Developers are Buzzing on Fuzzing
It’s important to find vulnerabilities in your code — because if you don’t, attackers will. To find these vulnerabilities, there are a number of security testing techniques available (each with pros and cons) including static code analysis, pen testing or even manual code auditing. However, another security testing technique called fuzzing has been getting a lot of attention recently due to its benefits, vast improvements over time, and ease of use.
The Basics of Fuzzing
Fuzzing is a technique that sends randomized input to a program and monitors its behavior (typically for crashes or assertion failures). Fuzzing is interesting because it finds both security and functional bugs. For example, Google has used fuzzing to find 50,000 bugs to date. Out of those, more than 13,000 bugs were security vulnerabilities.
Although there are many different ways to fuzz, the basic idea is really simple. You create a lot of inputs, throw it at the program and see what it does and if there is a problem. If you’re using it to find security vulnerabilities, you want to prefer inputs that are more likely to trigger vulnerabilities and more likely to cover new code.
Fuzzing is continuous by design. Over time, it can hit roadblocks and stop finding new code coverage and new bugs (that’s why it’s important for developers to be continuously improving the fuzzer). Developers have to constantly be involved in understanding and figuring out how their fuzzers are evolving while maintaining the issues where the fuzzers are crashing.

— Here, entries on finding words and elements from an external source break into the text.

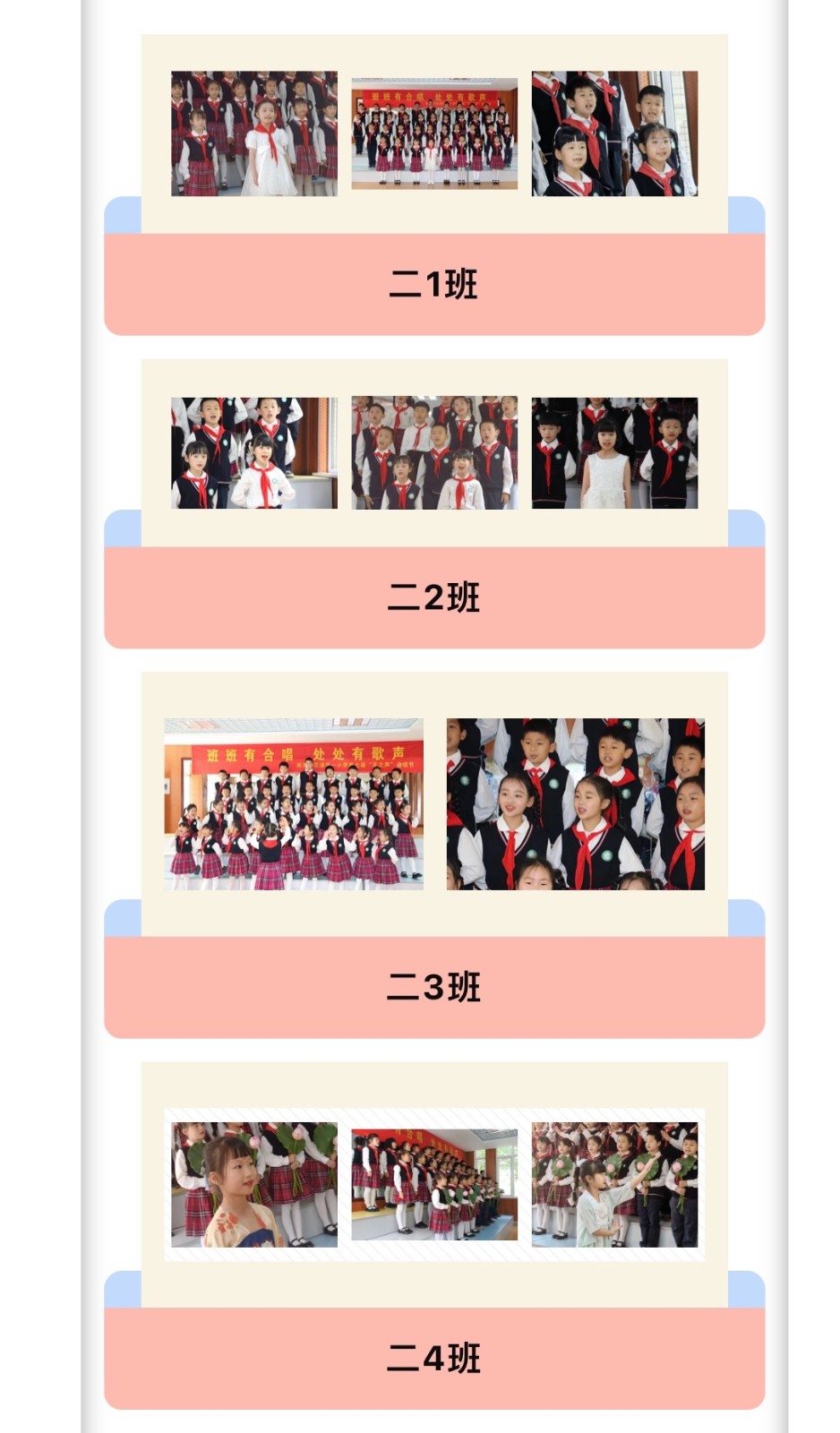Open the stage banner photo above 二3班
840x1433 pixels.
[294, 803]
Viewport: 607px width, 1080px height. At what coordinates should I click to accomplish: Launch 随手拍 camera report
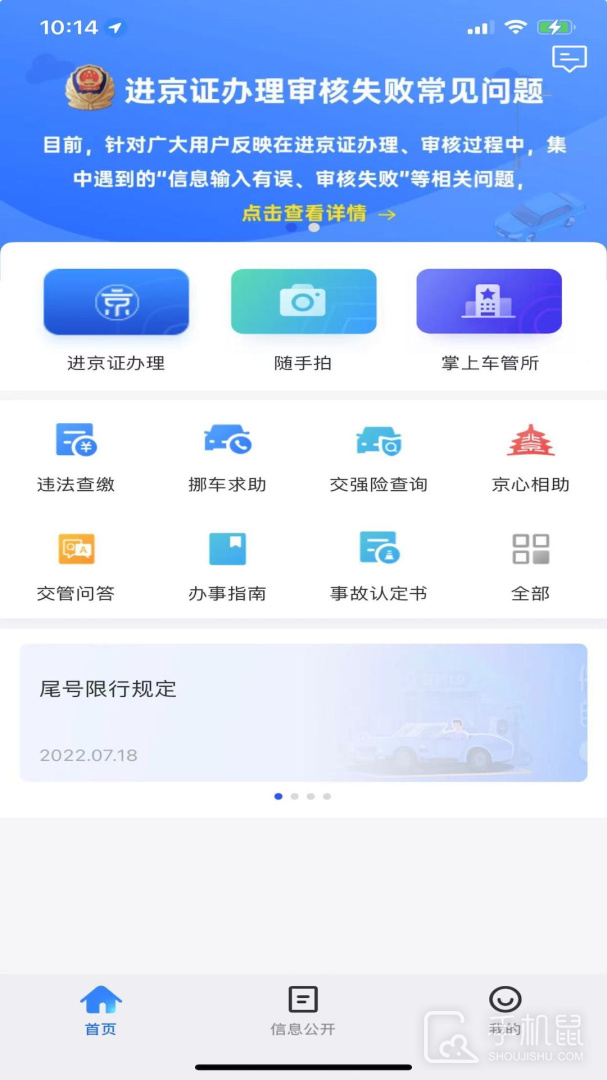[x=303, y=302]
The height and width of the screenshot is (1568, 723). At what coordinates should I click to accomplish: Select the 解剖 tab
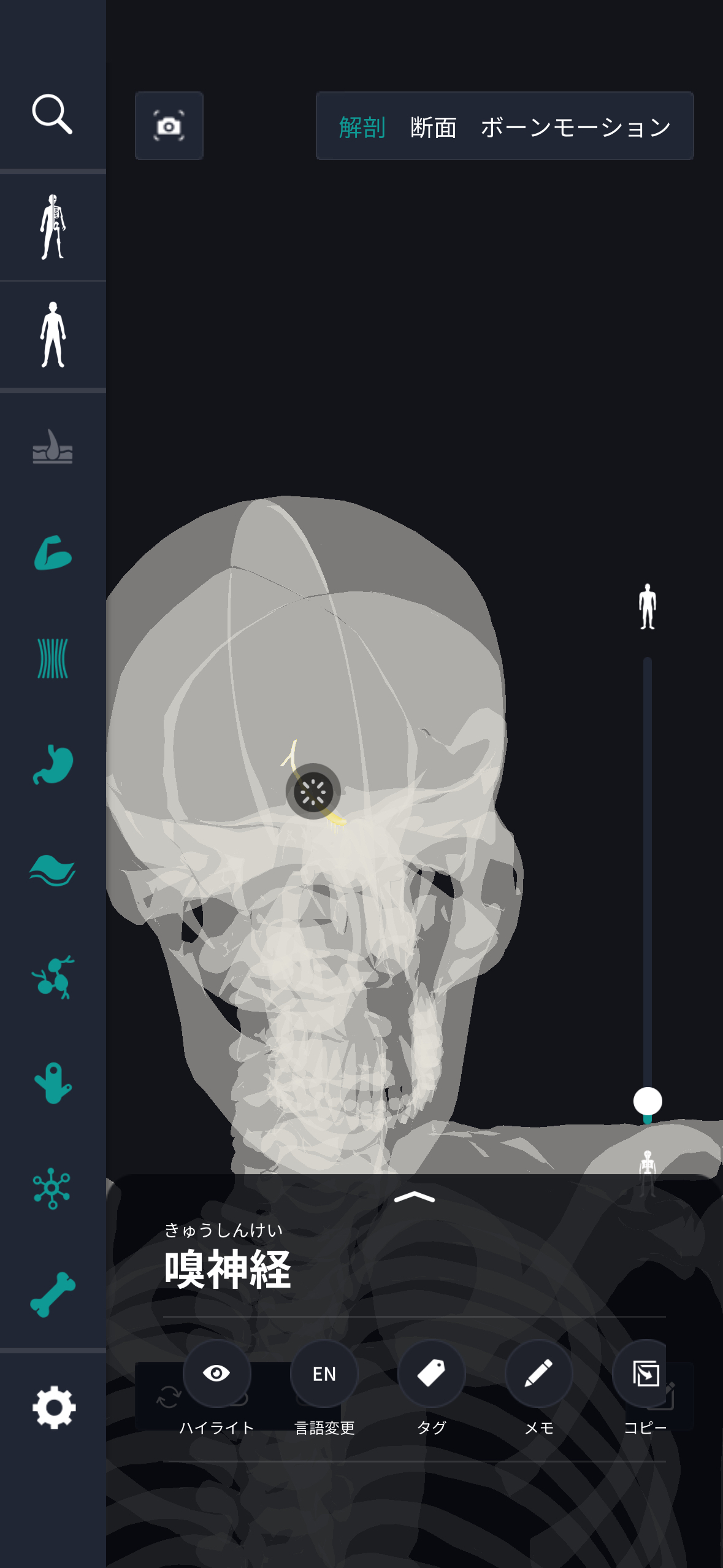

How Fuzzing Is Used Today: Black-box and Coverage-Guided Fuzzing
The main fuzzing approaches in use today are black-box and coverage-guided fuzzing, both having advantages in different situations. In black-box fuzzing, someone writes a format-aware script to generate inputs to the program being fuzzed (aka the target) to help the fuzzer deeply analyze it. In contrast, coverage-guided fuzzers (such as libFuzzer, AFL and AFL++) monitor the internal execution paths of a target during fuzzing to try to automatically determine future inputs to it. Blackbox fuzzing is commonly used by security researchers and tends to find more bugs than the coverage-guided fuzzers. However, it takes effort and expertise to write good black-box fuzzers — coverage-guided fuzzers automate creating interesting inputs, and while the automatically-found inputs may not be as good, coverage-guided fuzzers tend to be easier to use. Coverage-guided fuzzers tend to be used more by developers on programs that they’re maintaining. Coverage-guided fuzzers are more like unit tests a developer writes to test their own project.
What’s really interesting is using techniques from black-box fuzzing and combining them with coverage-guided fuzzing. In this combined technique, fuzzers have an idea about the format they are fuzzing and get feedback from the target they are fuzzing. The most common application of this approach is with a tool called libprotobuf-mutator, which gives users more control of which parts of the program they want to fuzz with coverage-guided fuzzing.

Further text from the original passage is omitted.